== Document passage ==
%%

A 2-week-old baby typically drinks 2 to 3 ounces of milk per feeding, eating 8 to 12 times over a 24-hour period. That works out to roughly 16 to 24 total ounces per day, though the exact amount varies from baby to baby. Your infant’s stomach at this age is only about the size of a ping-pong ball (around 2 ounces), so small, frequent feedings are the norm.
How Much Per Feeding at 2 Weeks
In the first days of life, most newborns start with just 1 to 2 ounces per feeding. By 2 weeks, most babies have worked up to 2 to 3 ounces at a time. Some hungrier babies may take slightly more, but overfeeding a stomach this small often leads to spit-up and discomfort rather than extra nutrition.
Feedings at this age happen every 2 to 3 hours, which means you can expect 8 to 12 sessions in a full day, including overnight. That schedule can feel relentless, but it matches your baby’s biology. A tiny stomach empties quickly, and newborns need a steady stream of calories to support the rapid growth happening in these early weeks. Healthy infants gain roughly an ounce of body weight per day during the first three months.
Breastfed vs. Formula-Fed Babies
If you’re breastfeeding, you won’t be measuring ounces at the breast, which can feel uncertain. Breastfed newborns tend to consume slightly less volume overall than formula-fed babies because breast milk is digested more efficiently, delivering about 85 calories per kilogram of body weight per day compared to about 100 calories per kilogram for formula-fed infants. That doesn’t mean breastfed babies are underfed. They simply extract more nutrition from less milk.

%%

== Entries shown ==
%%

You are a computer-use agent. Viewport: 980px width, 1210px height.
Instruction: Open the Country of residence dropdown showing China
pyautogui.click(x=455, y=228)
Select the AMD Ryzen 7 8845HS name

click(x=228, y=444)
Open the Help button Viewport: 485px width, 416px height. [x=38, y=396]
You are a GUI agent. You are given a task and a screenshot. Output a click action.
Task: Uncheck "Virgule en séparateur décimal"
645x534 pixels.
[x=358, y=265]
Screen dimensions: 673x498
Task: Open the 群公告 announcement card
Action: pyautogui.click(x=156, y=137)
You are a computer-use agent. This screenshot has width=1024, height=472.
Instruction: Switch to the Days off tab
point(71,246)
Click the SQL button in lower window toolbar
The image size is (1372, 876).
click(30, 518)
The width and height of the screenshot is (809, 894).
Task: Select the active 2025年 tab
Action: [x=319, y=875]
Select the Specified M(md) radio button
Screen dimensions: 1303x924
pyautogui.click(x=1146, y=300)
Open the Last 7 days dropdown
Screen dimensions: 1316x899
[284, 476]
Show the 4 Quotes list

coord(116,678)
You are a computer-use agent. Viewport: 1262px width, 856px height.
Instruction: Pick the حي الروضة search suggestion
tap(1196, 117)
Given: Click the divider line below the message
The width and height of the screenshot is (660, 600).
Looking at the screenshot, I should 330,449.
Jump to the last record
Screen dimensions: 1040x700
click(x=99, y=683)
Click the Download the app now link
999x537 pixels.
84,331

%%

== Instructions ==
[1] Rewrite the newborn feeding passage starting with "Feedings at this" and going on through "first three months.", replacing "relentless" with "exhausting".
[2] Answer these questions using the newborn feeding passage.
(a) How many times over a 24-hour period does a 2-week-old baby typically eat?
(b) What object is a 2-week-old infant's stomach compared to in size?
(c) About how many calories per kilogram of body weight per day does breast milk deliver?
The lines above are separate material, unrelated to the newborn feeding passage.

== Your written answers ==
[1]
Feedings at this age happen every 2 to 3 hours, which means you can expect 8 to 12 sessions in a full day, including overnight. That schedule can feel exhausting, but it matches your baby’s biology. A tiny stomach empties quickly, and newborns need a steady stream of calories to support the rapid growth happening in these early weeks. Healthy infants gain roughly an ounce of body weight per day during the first three months.

[2]
(a) 8 to 12 times
(b) A ping-pong ball
(c) About 85 calories